Pointing data for screenshots and pages:
>>>>
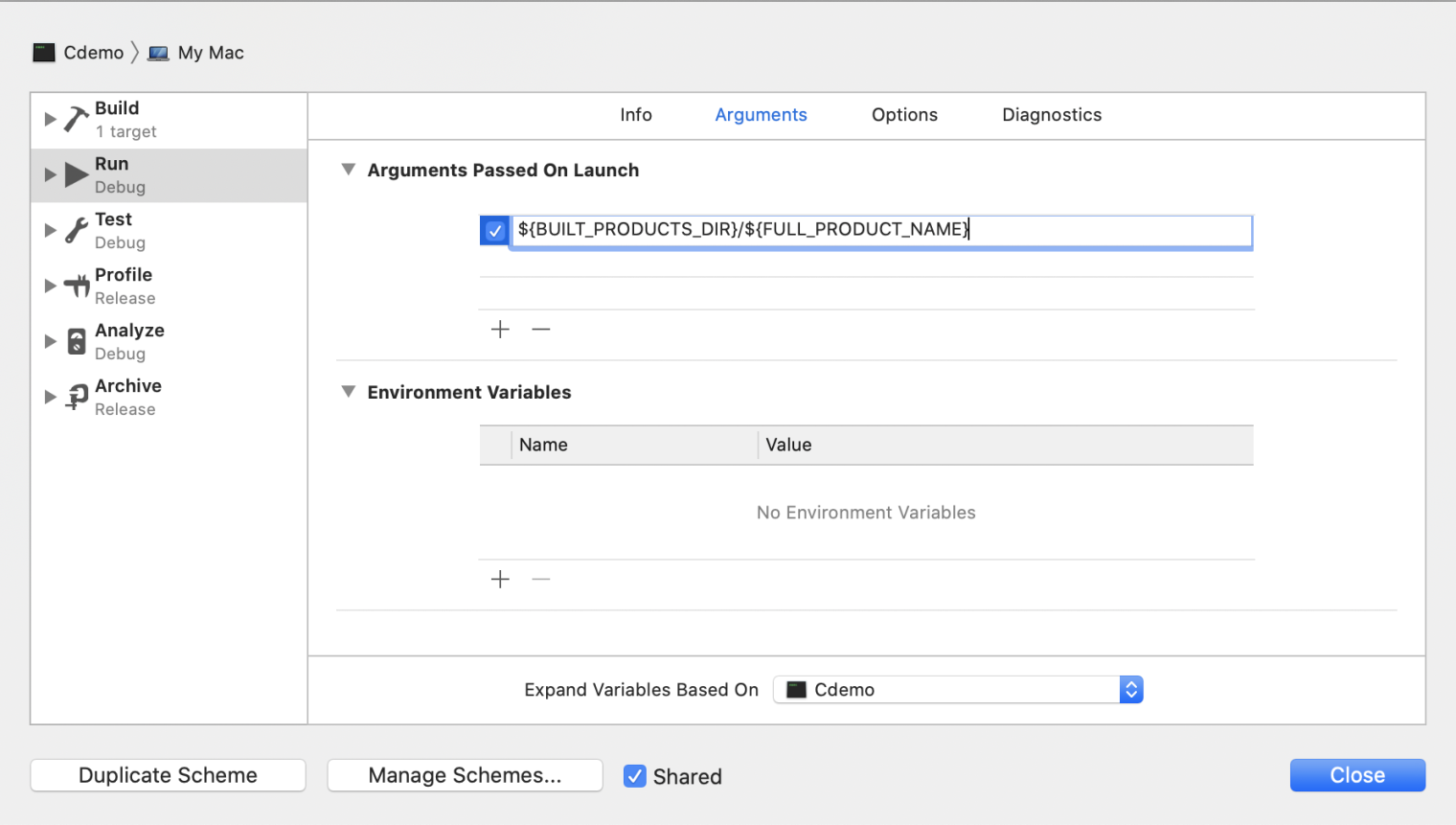Switch to the Diagnostics tab

click(x=1052, y=115)
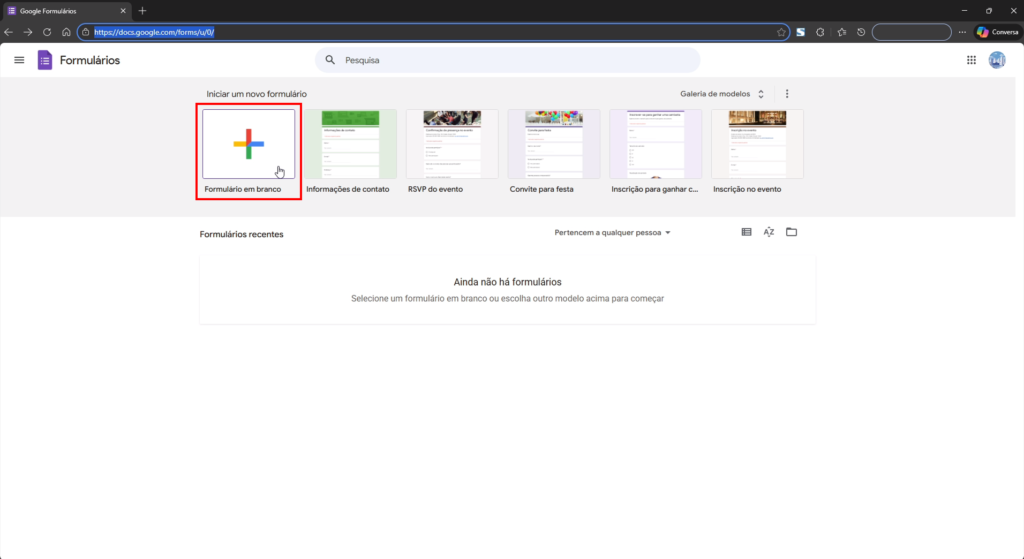1024x559 pixels.
Task: Open the Conversa sidebar button
Action: [997, 32]
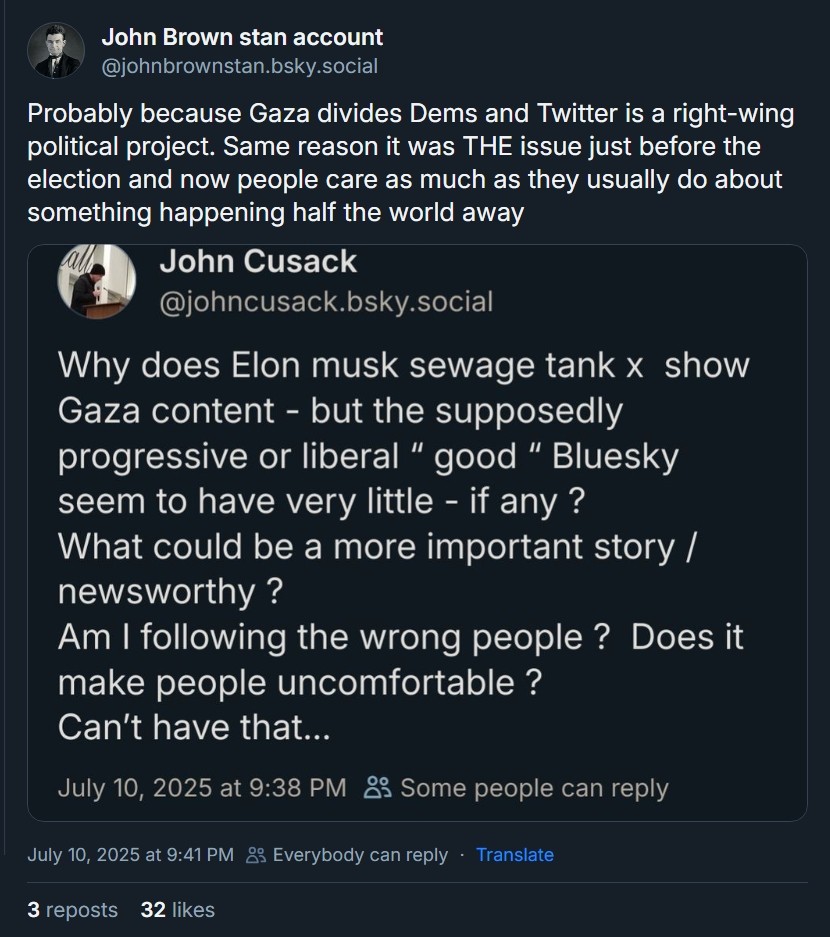Open the John Cusack display name
The width and height of the screenshot is (830, 937).
[258, 262]
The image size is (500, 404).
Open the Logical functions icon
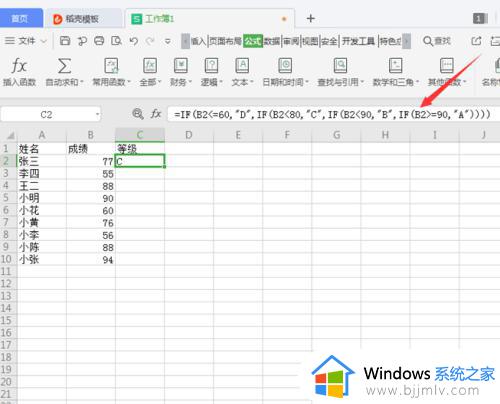click(x=211, y=66)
<<<<
AIM OF THE TASK:
Return every line of the data above word for word, leaving out the pictures.

REPLY TO THE TASK:
Switch to the Diagnostics tab

click(x=1052, y=115)
1024x559 pixels.
Task: Open the Conversa sidebar button
Action: [997, 32]
Open the John Cusack display name
The width and height of the screenshot is (830, 937).
[258, 262]
The image size is (500, 404).
Open the Logical functions icon
click(x=211, y=66)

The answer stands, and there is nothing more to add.